TEXTABSCHNITT:
____________
Im Jahr 1150 hatte Hildegard von Bingen ihr erstes Kloster Rupertsberg an der Nahemündung erbaut. Als die Zahl der Ordensberufungen stetig zunahm und immer mehr junge Frauen sich um sie scharten, erwarb Hildegard im Jahr 1165 das ehemalige Augustiner-Doppelkloster Eibingen bei Rüdesheim. Sie übernahm auch die Leitung der Eibinger Neugründung und fuhr bis zu ihrem Tod zweimal wöchentlich über den Rhein, um ihr Tochterkloster zu besuchen. Nach dem Tode der hl. Hildegard am 17. September 1179 entwickelten sich die Klöster Rupertsberg und Eibingen ganz gemäß dem Gezeitenlauf der Geschichte: Blütezeiten klösterlichen Lebens wechselten sich mit Zeiten des Niedergangs ab.
In den Wirren des Dreißigjährigen Krieges wurde das Kloster Rupertsberg 1632 durch die Schweden zerstört. Die Nonnen mussten fliehen, kehrten aber 1636 auf den Rupertsberg zurück. Die Klostergebäude waren jedoch in einem so schlechten Zustand, dass an einen Wiederaufbau nicht zu denken war. So sahen sich die Rupertsberger Nonnen gezwungen, im Kloster Eibingen Zuflucht zu suchen. 1642 legte die letzte Rupertsberger Äbtissin, Anna Lerch von Dürmstein, ihr Amt nieder. Die folgenden 150 Jahre waren von vielerlei Nöten geprägt. Hungersnot, Pest, Kriege und Verwüstungen suchten das Kloster Eibingen heim. Im Jahre 1803 wurde das Kloster im Zuge der Säkularisation aufgehoben; sämtliche Besitzungen gingen verloren. Das klösterliche Leben in Eibingen war damit erloschen. Die Klosterkirche wurde von der Pfarrgemeinde übernommen. Noch heute werden deshalb die Reliquien der hl. Hildegard in der Pfarrkirche in Eibingen verehrt. Um die Pilger und Wallfahrerseelsorge in Eibingen kümmert sich seit dem Jahr 2002 eine Schwester der Abtei St.Hildegard. Auf diese Weise sind das alte und das neue Kloster Eibingen heute wieder ganz konkret miteinander verbunden.
____________
VORLIEGENDES MATERIAL:
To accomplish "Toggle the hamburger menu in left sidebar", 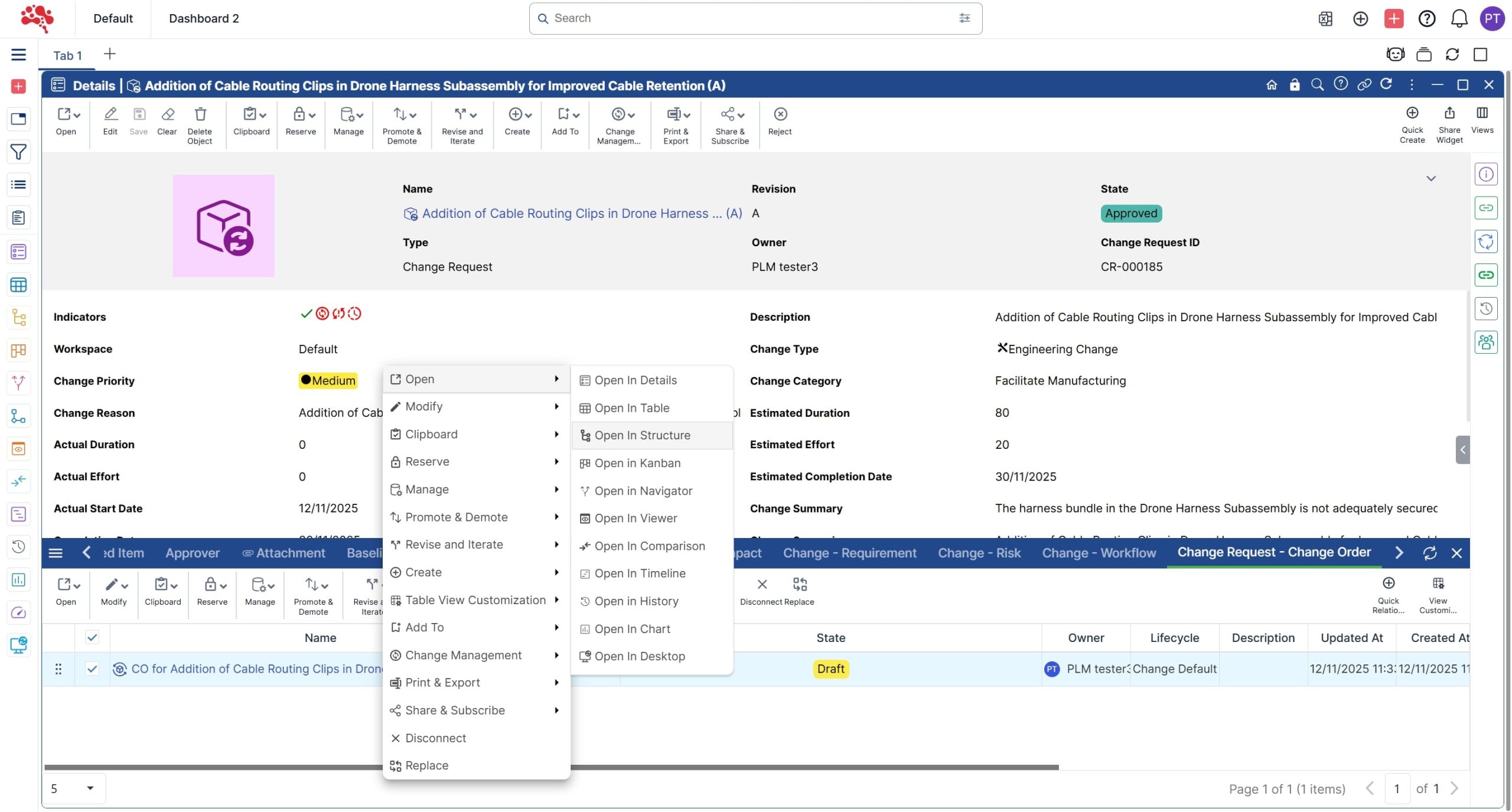I will click(18, 54).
____________
GESTELLTE AUFGABE 1: Schreibe aus dem Textabschnitt über die Klöster Rupertsberg und Eibingen die Stelle wortgetreu ab, beginnend bei „Im Jahr 1150“ und endend bei „des Niedergangs ab.“.
GESTELLTE AUFGABE 2: In welchem Jahr erwarb Hildegard laut dem Textabschnitt über die Klöster Rupertsberg und Eibingen das ehemalige Augustiner-Doppelkloster Eibingen?
GESTELLTE AUFGABE 3: Fasse den Absatz des Textabschnitts über die Klöster Rupertsberg und Eibingen, der mit „Im Jahr 1150 hatte Hildegard“ beginnt, als Stichpunktliste zusammen und behalte dabei seine wichtigsten Fakten.

ANTWORT 1:
Im Jahr 1150 hatte Hildegard von Bingen ihr erstes Kloster Rupertsberg an der Nahemündung erbaut. Als die Zahl der Ordensberufungen stetig zunahm und immer mehr junge Frauen sich um sie scharten, erwarb Hildegard im Jahr 1165 das ehemalige Augustiner-Doppelkloster Eibingen bei Rüdesheim. Sie übernahm auch die Leitung der Eibinger Neugründung und fuhr bis zu ihrem Tod zweimal wöchentlich über den Rhein, um ihr Tochterkloster zu besuchen. Nach dem Tode der hl. Hildegard am 17. September 1179 entwickelten sich die Klöster Rupertsberg und Eibingen ganz gemäß dem Gezeitenlauf der Geschichte: Blütezeiten klösterlichen Lebens wechselten sich mit Zeiten des Niedergangs ab.

ANTWORT 2: Im Jahr 1165.

ANTWORT 3:
- 1150: Hildegard von Bingen erbaut ihr erstes Kloster Rupertsberg an der Nahemündung.
- 1165: Weil die Ordensberufungen stetig zunehmen, erwirbt sie das ehemalige Augustiner-Doppelkloster Eibingen bei Rüdesheim.
- Sie übernimmt auch die Leitung in Eibingen und fährt bis zu ihrem Tod zweimal wöchentlich über den Rhein dorthin.
- Nach ihrem Tod am 17. September 1179 wechseln sich in Rupertsberg und Eibingen Blütezeiten und Zeiten des Niedergangs ab.